The government will approve a series of tax cuts affecting fuel, electricity, and gas this Friday in an extraordinary Council of Ministers meeting covened to assess the initial response to the effects of the war in the Middle East. Among the most notable measures is the reduction of the VAT on fuels, which will drop from 21% to 10%, as reported this Friday morning by Cadena SER. This measure is complemented by others such as a reduction in the special tax on hydrocarbons and a reduction in the VAT on electricity and gas, according to sources familiar with the measures the government will propose. With these measures, the government aims to lower the price of gasoline and diesel at a time of significant tension in energy markets.
Energy products subject to the hydrocarbon tax have a highly varied chemical composition and are available in both liquid and gaseous states. Generally, they are those intended for use as heating fuel or other fuels, with the exception of coal and other solid hydrocarbons. These include gasoline, kerosene, diesel, fuel oil, liquefied petroleum gases, natural gas, biofuels, and biofuels.
The package also includes, according to the same sources, tax measures affecting energy . The VAT on electricity and gas will be reduced from 21% to 10%, in addition to a reduction in the special tax on electricity. Furthermore, the government will suspend the tax on the value of electricity production, a measure aimed at reducing system costs and preventing them from being passed on to consumers in their final bills.
The electricity tax is a levy that charges 5% on electricity consumption. It applies both to electricity supplied for consumption and to electricity consumed by producers themselves. It is an indirect tax included in the price and paid by the end consumer through their electricity bill, although the electricity companies are the ones who collect it from the tax authorities.
The tax on the value of electricity production, on the other hand, is a direct environmental tax levied on the production of electricity and its integration into the electrical grid. It is paid by energy producers (not consumers) and is calculated on the total amount they receive for generating that electricity, applying a tax rate of 7%.
With this set of measures, the government aims to contain the impact of the energy crisis stemming from the international conflict and curb a potential rise in inflation, protecting both households and businesses in a context of growing uncertainty. The illegal attack by the United States and Israel on Iran has caused gasoline prices to reach an average of €1.709 per liter at Spanish pumps in just three weeks, while diesel is now selling for €1.837, according to the EU Oil Bulletin published this Thursday, which uses average prices from Monday.

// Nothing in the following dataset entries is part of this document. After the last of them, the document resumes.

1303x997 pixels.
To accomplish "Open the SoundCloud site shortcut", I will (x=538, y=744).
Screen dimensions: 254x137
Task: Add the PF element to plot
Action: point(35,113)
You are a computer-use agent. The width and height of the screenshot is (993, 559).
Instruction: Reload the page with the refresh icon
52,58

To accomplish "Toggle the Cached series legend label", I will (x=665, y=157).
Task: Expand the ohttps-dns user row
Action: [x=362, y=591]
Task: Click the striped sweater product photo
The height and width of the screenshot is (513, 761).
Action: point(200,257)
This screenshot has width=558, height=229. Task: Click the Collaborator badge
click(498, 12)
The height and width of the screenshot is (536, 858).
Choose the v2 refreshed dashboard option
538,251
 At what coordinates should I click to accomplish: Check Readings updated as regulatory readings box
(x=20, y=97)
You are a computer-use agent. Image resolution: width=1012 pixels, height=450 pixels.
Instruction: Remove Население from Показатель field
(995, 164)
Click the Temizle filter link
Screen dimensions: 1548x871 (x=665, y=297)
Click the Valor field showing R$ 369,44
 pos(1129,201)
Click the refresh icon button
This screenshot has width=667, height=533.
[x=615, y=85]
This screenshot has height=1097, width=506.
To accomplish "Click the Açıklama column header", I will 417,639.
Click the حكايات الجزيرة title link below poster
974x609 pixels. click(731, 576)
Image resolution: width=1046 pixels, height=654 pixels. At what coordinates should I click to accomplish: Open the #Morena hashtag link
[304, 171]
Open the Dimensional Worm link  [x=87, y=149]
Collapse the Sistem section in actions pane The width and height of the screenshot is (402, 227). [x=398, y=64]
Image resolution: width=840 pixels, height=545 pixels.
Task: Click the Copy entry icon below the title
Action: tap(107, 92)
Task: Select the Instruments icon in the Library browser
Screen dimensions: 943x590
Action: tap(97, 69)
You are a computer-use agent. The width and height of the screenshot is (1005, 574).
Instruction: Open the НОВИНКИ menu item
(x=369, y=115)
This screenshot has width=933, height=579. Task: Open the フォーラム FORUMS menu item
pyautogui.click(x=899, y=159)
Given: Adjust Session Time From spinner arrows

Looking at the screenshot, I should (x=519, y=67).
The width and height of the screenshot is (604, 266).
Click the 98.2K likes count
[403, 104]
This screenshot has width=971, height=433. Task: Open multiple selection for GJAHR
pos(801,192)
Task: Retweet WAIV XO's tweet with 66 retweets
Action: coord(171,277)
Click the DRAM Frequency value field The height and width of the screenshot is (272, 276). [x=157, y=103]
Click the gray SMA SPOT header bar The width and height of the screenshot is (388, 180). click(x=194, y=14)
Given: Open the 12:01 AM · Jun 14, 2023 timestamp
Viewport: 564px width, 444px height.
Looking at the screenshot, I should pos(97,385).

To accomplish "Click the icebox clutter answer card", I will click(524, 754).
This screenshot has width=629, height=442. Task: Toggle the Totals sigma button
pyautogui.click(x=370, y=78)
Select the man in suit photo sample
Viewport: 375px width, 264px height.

In addition to the tax package, the government will present “structural” changes affecting the energy sector. And, according to sources involved in the negotiations within the government, it appears that measures related to intervention in the rental market, demanded by both Sumar and the left-wing coalition partners, have been ruled out.
Prime Minister Pedro Sánchez will appear before Parliament after the cabinet meeting to present a package that appears to be less ambitious than the one implemented during the initial stages of the war in Ukraine. There are two reasons why, at least for now, the response is more restrained than it was in 2022. Firstly, the macroeconomic impact of the conflict is less than it was then, and the Socialist Party (PSOE), responsible for economic policy, is opting for proportionate and targeted measures that do not exceed Spain's fiscal capacity. Secondly, according to government sources, the coalition's parliamentary weakness and recent setbacks in Congress are forcing the government to present a minimal and less ambitious plan in order to garner the maximum possible support in Parliament.